Screenshot grounding data:
-*-*-

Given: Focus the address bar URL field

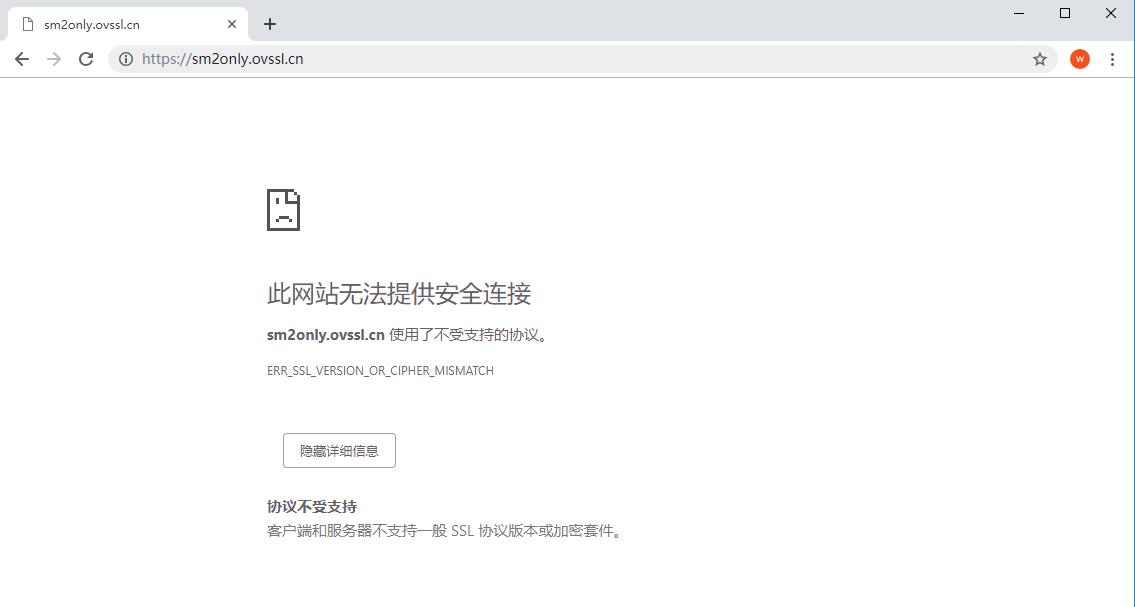Looking at the screenshot, I should click(580, 59).
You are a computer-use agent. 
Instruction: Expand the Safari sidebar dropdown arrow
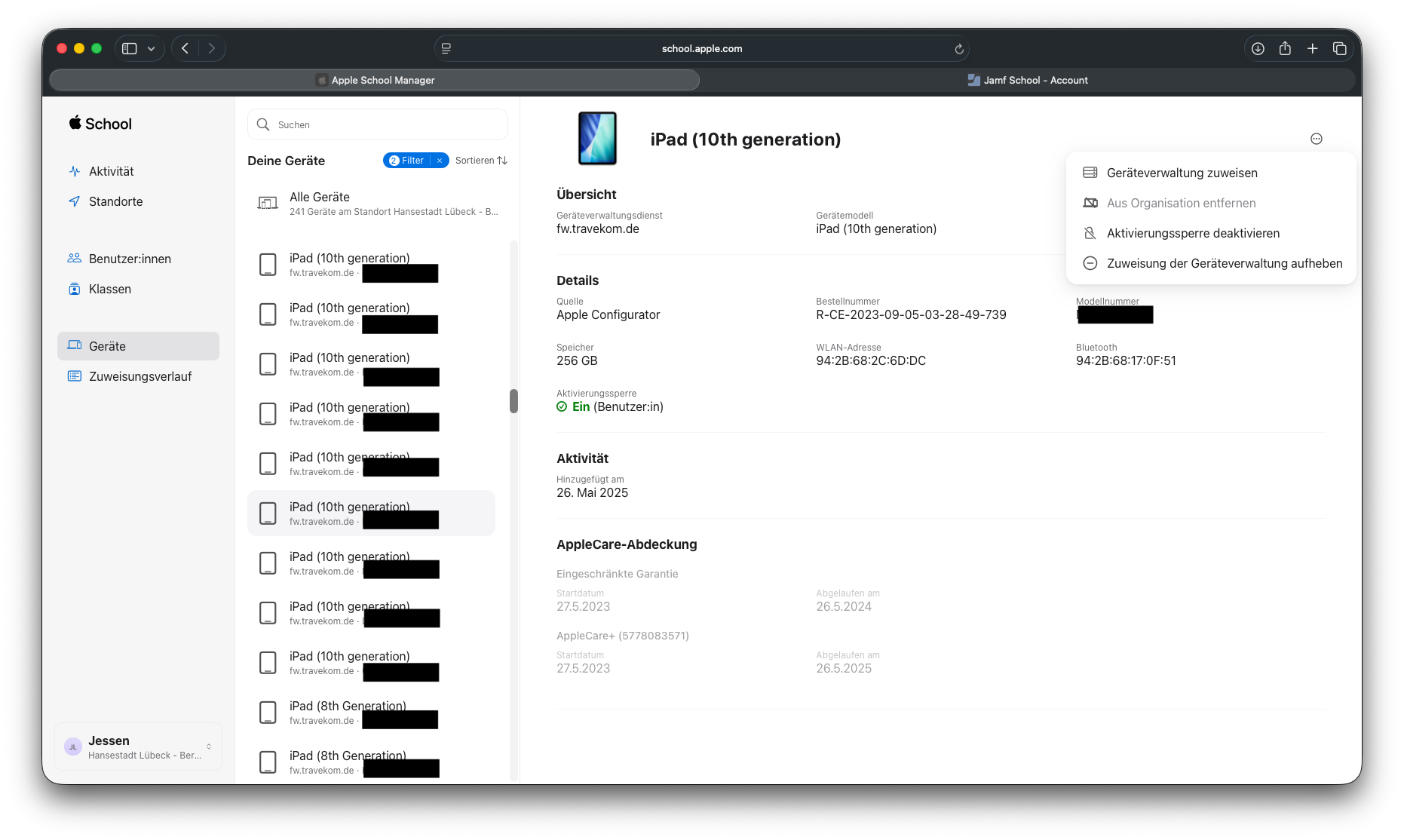151,49

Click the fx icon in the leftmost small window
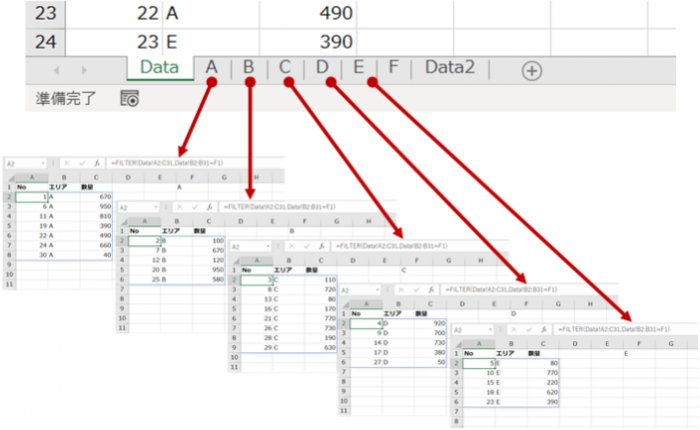pyautogui.click(x=96, y=162)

-*-*-

Activity: Transcribe all the records above word for word, without their images.

Expected answer:
Given: Focus the address bar URL field

Looking at the screenshot, I should click(580, 59).
You are a computer-use agent. 
Instruction: Expand the Safari sidebar dropdown arrow
151,49

Click the fx icon in the leftmost small window
pyautogui.click(x=96, y=162)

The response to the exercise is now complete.